‘DELAIR’ a designer who has grown up in the suburbs of Leicester, his, Islamic Indian and British identity drives his work to explore the contradictions he’s faced. It gives a unique perspective on what it means to be a young Muslim. His intellectual take on western culture derived from consumer antics further emphasizes this through visual references.
After growing up with differing contradictions, I found myself at crossroads, confused and looking for answers. My own healing journey has inspired my research into looking at Islamic identity and identity formation through consumer culture, representation versus misrepresentation, modesty and sexuality. Looking at how these issues effect young Muslims in the west. I use strong visuals to develop interesting silhouettes, cool aesthetics and strong designs. Using traditional Islamic cultural wear; submerging this with a ‘postmodern’ futuristic sportswear feel.
My inspirations starts where I started, in the suburbs of Leicester. I visually tell my story and delve back into a world I had far removed myself from. My community, looking at my grandad’s mosque and taking inspiration from the traditional architecture of the mosque, I re-familiarise myself of the Quran that I often read at the mosque and its fluid calligraphic lines which make there way into my design development.
I look and study the people in the community and my family, the street style of the disenfranchised youth, the addicts and the mix of cultural wear. I incorporate the forbidden, the guilt of sensuality and sexuality highlighting the current climate; the postmodern and gen-z culture and attempt to visually show this culture clash. I further explore ideas or religion and faith as well as different philosophers’ perspective such as Nietzsche to understand differing perspectives on life and freedom.
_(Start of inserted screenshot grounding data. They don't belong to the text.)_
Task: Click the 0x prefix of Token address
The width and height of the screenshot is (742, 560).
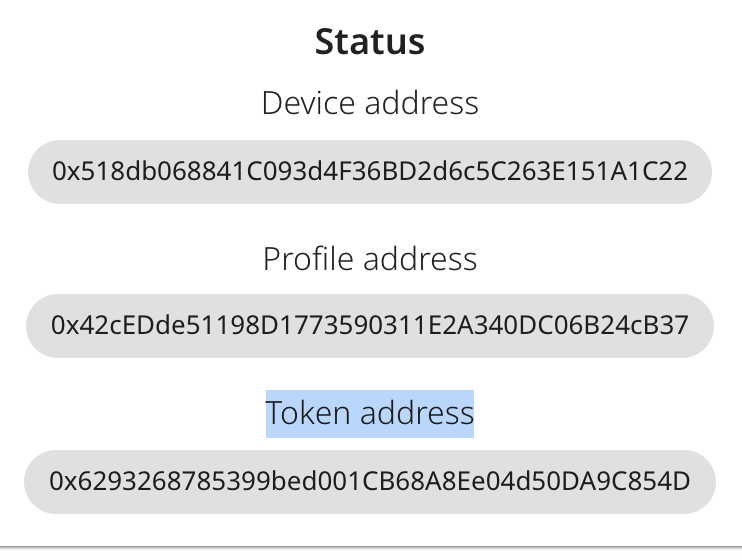Action: click(x=63, y=481)

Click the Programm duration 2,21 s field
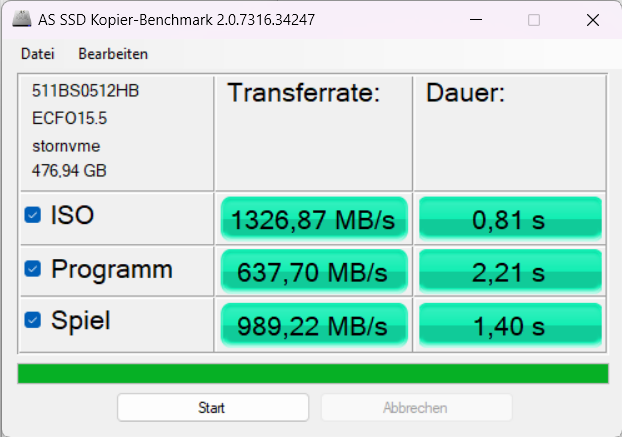click(x=510, y=271)
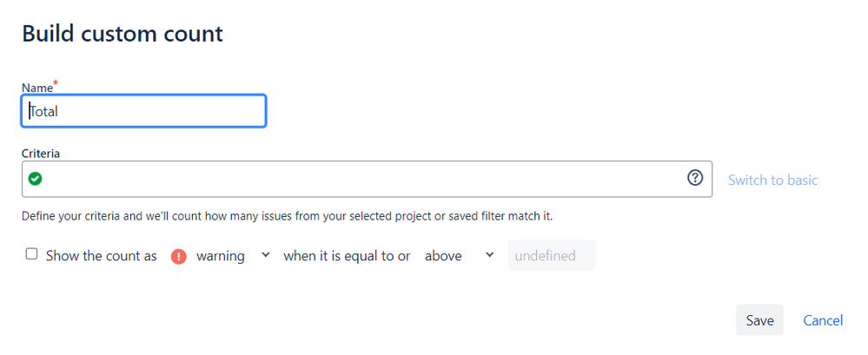The height and width of the screenshot is (355, 868).
Task: Enable the 'Show the count as' checkbox
Action: (x=32, y=254)
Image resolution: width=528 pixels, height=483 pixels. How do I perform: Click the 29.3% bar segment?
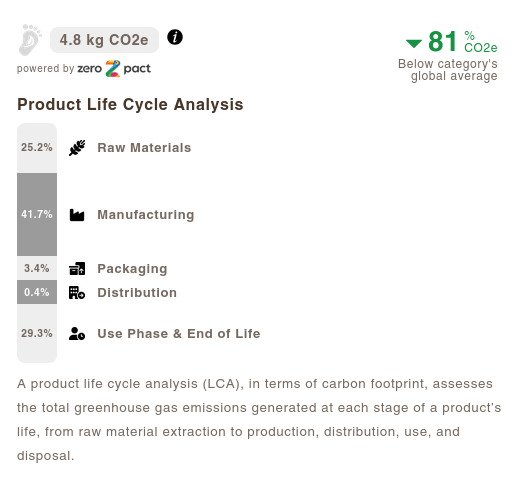point(37,333)
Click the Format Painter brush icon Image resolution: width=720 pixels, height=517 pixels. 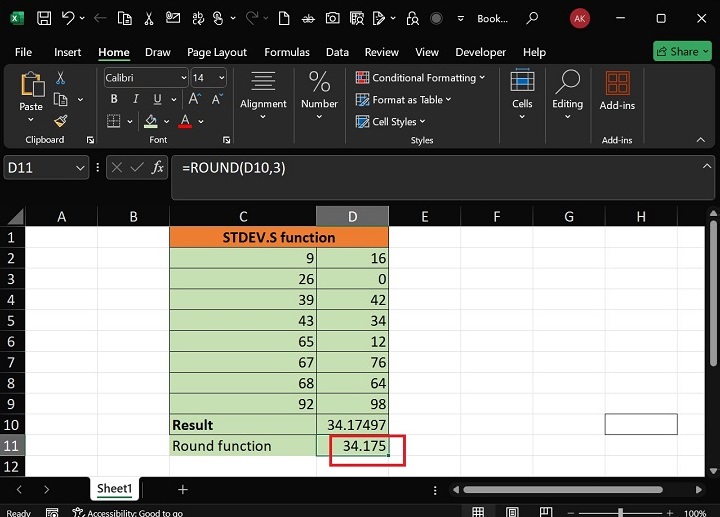pos(61,121)
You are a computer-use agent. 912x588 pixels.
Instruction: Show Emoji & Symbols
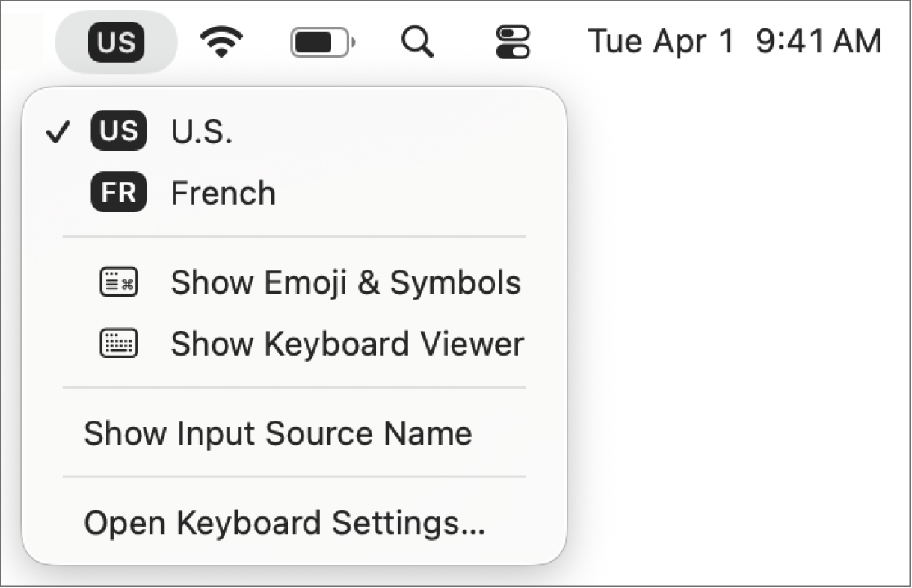[345, 282]
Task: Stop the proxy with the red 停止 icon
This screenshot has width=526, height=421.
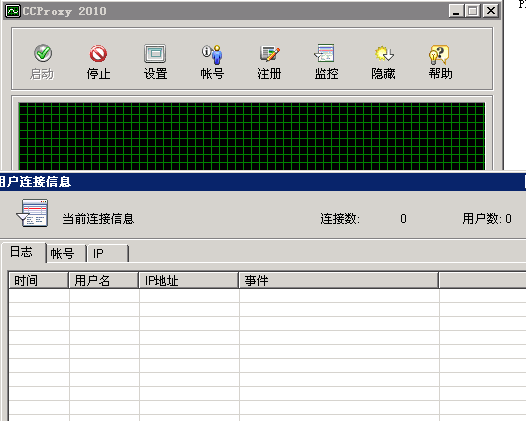Action: (98, 54)
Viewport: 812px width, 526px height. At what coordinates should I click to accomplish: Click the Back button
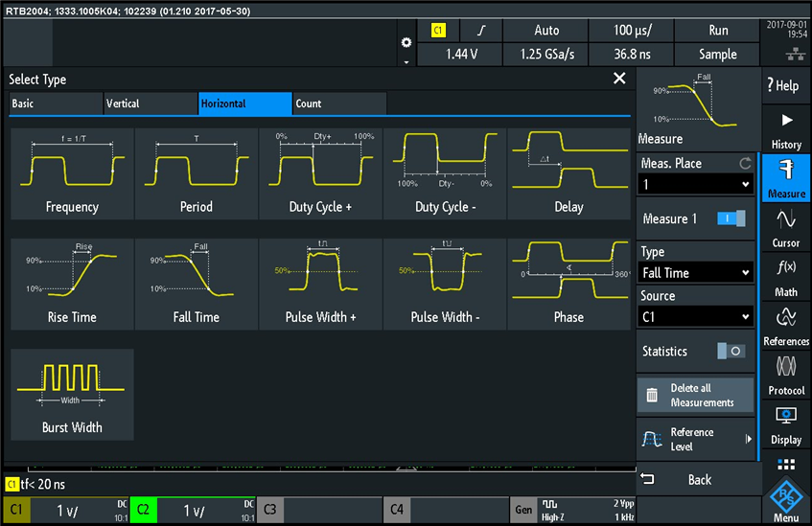click(699, 479)
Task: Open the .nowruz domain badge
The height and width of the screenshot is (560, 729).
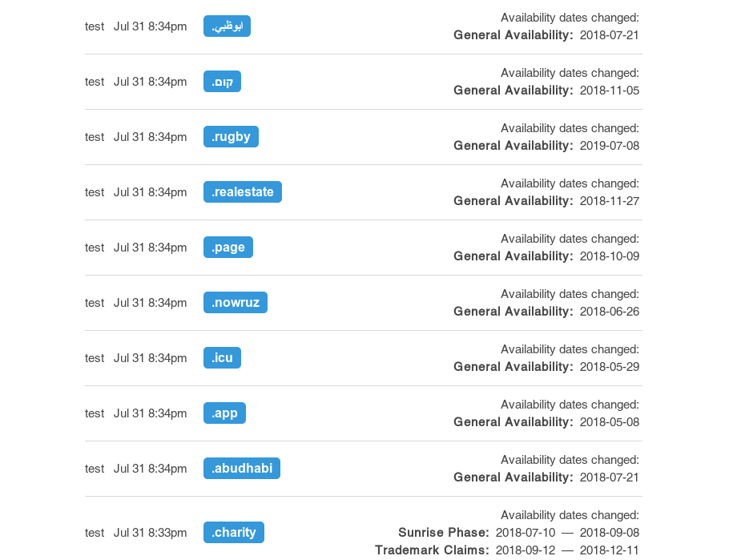Action: pyautogui.click(x=235, y=303)
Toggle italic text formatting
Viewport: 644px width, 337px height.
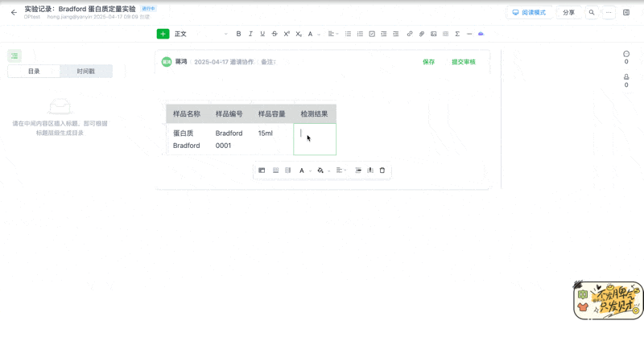coord(250,34)
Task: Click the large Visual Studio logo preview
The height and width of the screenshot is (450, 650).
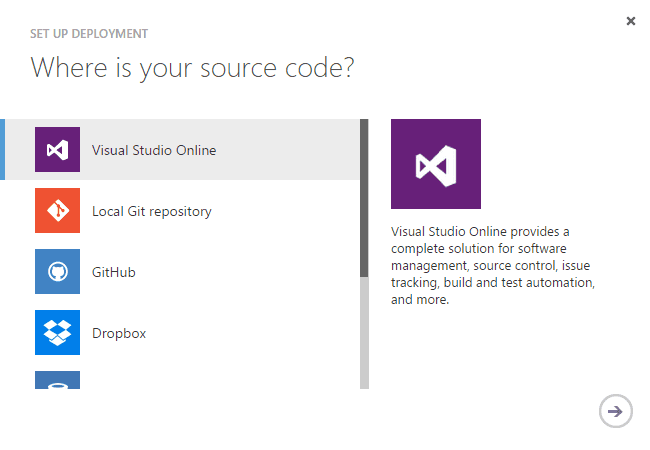Action: click(436, 164)
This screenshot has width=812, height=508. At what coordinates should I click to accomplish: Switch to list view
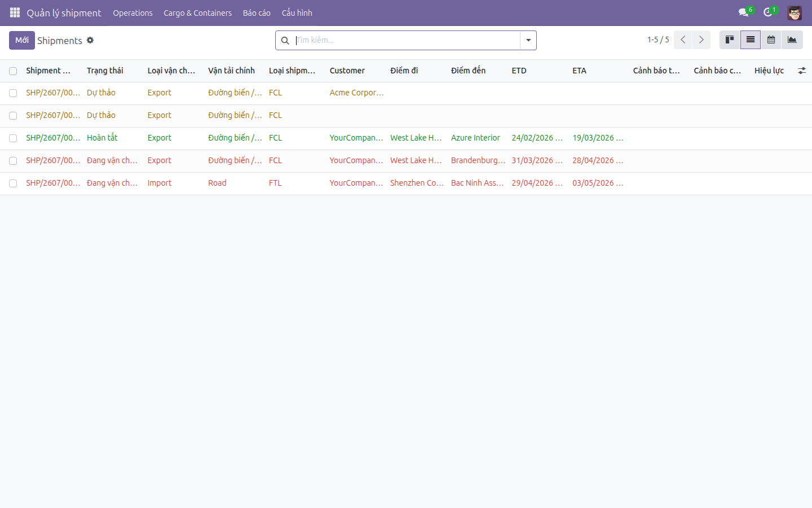(751, 40)
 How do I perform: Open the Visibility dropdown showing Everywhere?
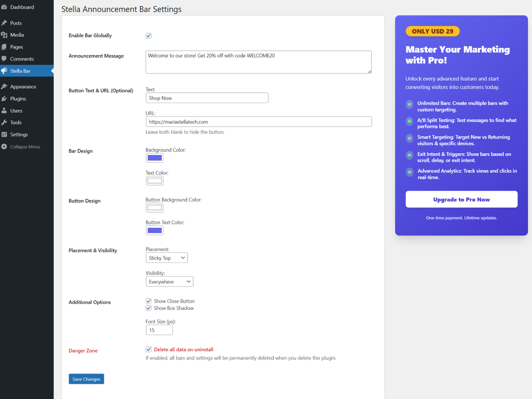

When I started the designing process, I thought about what I wanted to portray to the audience, it was at that moment I knew that I wanted the design to be loud, different and to take up space. My ideas started by looking into the disenfranchised youth of my community, the street lifestyle and ‘roadman’ subculture. I looked at my uncles, who have a past with dealing and thought about their story. This led me to think about their wardrobe and the first puffer jacket I had received from them as an attempt to make me look ‘less gay’ I than used this staple wardrobe piece and accentuated the feminine figure by synching in the waist and creating big bold puffs on the shoulders. This acted as a metaphor of carrying dead weight around. My use of bright neon colours is a reference of the postmodern and the gen z alongside more traditional silhouettes such as the wrap trouser/skirt.